- _WORK INSTRUCTIONS_: Set down the records below verbatim, starting at the line containing "Where should I click to: Open the Clock" and ending at the end of the records. Leave the pictures out of your answer.

=== DATASET EXTRACT ===

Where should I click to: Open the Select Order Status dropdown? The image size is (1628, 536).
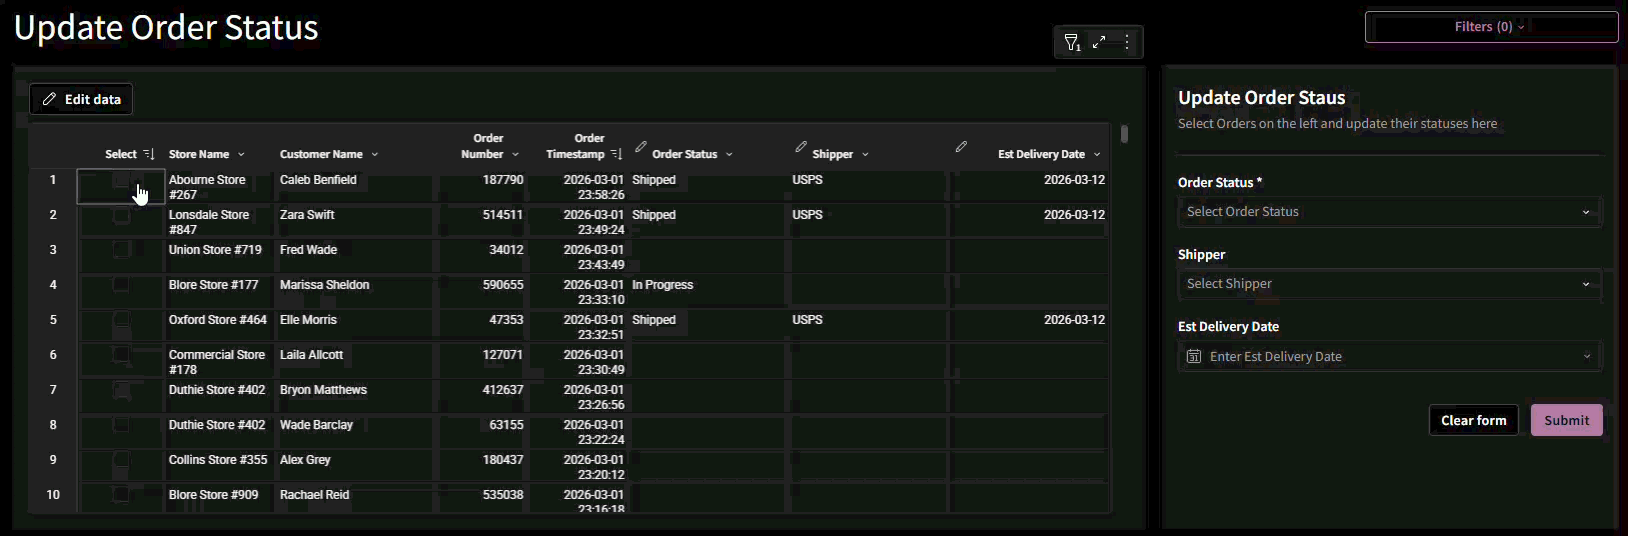pyautogui.click(x=1388, y=212)
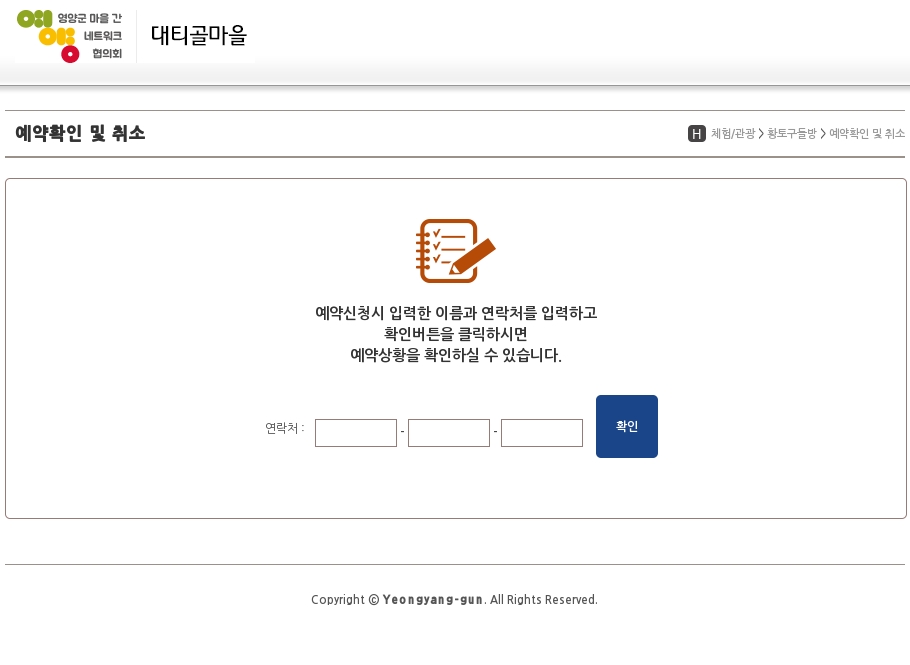
Task: Select the 예약확인 및 취소 breadcrumb item
Action: pos(867,134)
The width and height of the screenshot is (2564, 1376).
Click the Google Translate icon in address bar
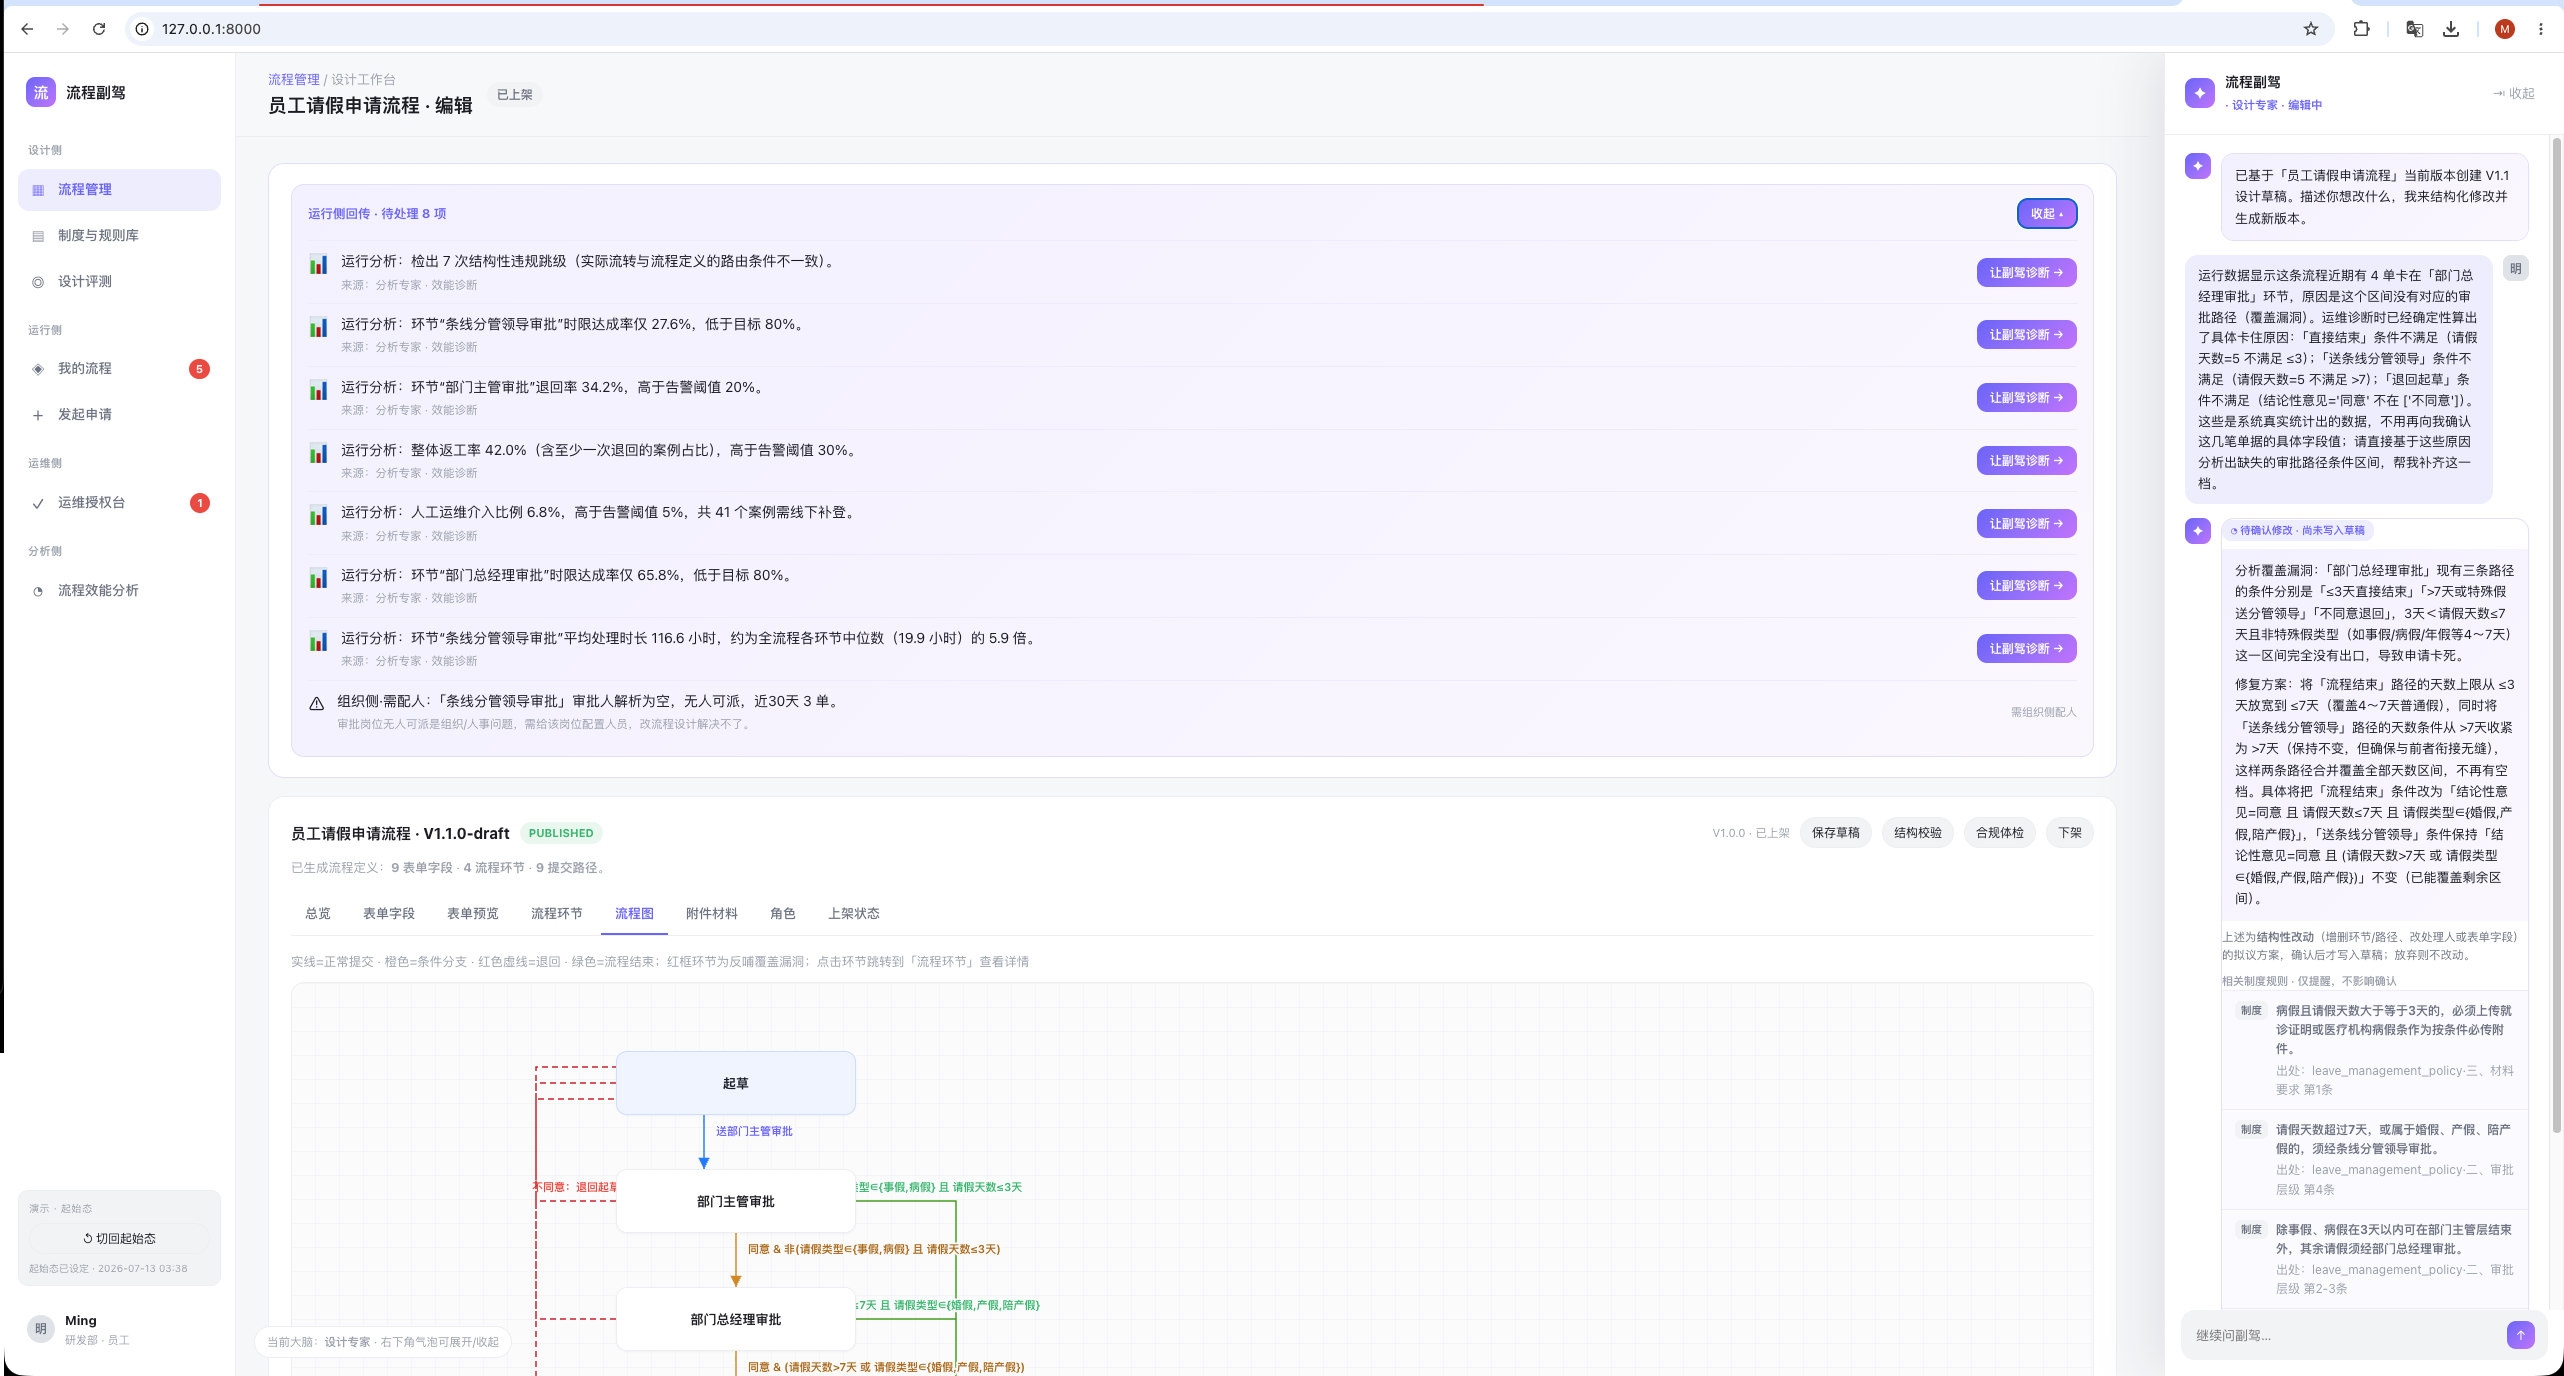2414,29
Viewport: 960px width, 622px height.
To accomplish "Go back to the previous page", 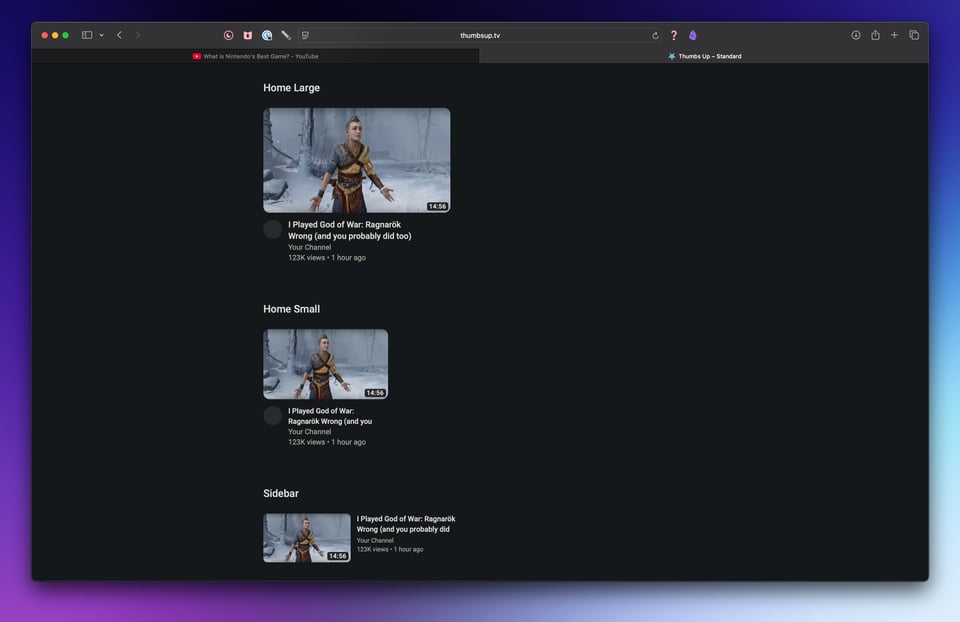I will pyautogui.click(x=119, y=35).
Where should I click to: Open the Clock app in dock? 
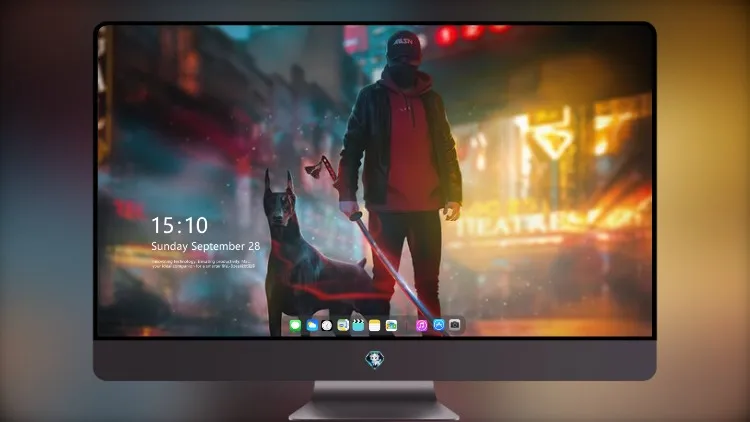click(x=327, y=326)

===

- _OUTPUT FOR THIS TASK_:
Where should I click to: Open the Clock app in dock? 
click(x=327, y=326)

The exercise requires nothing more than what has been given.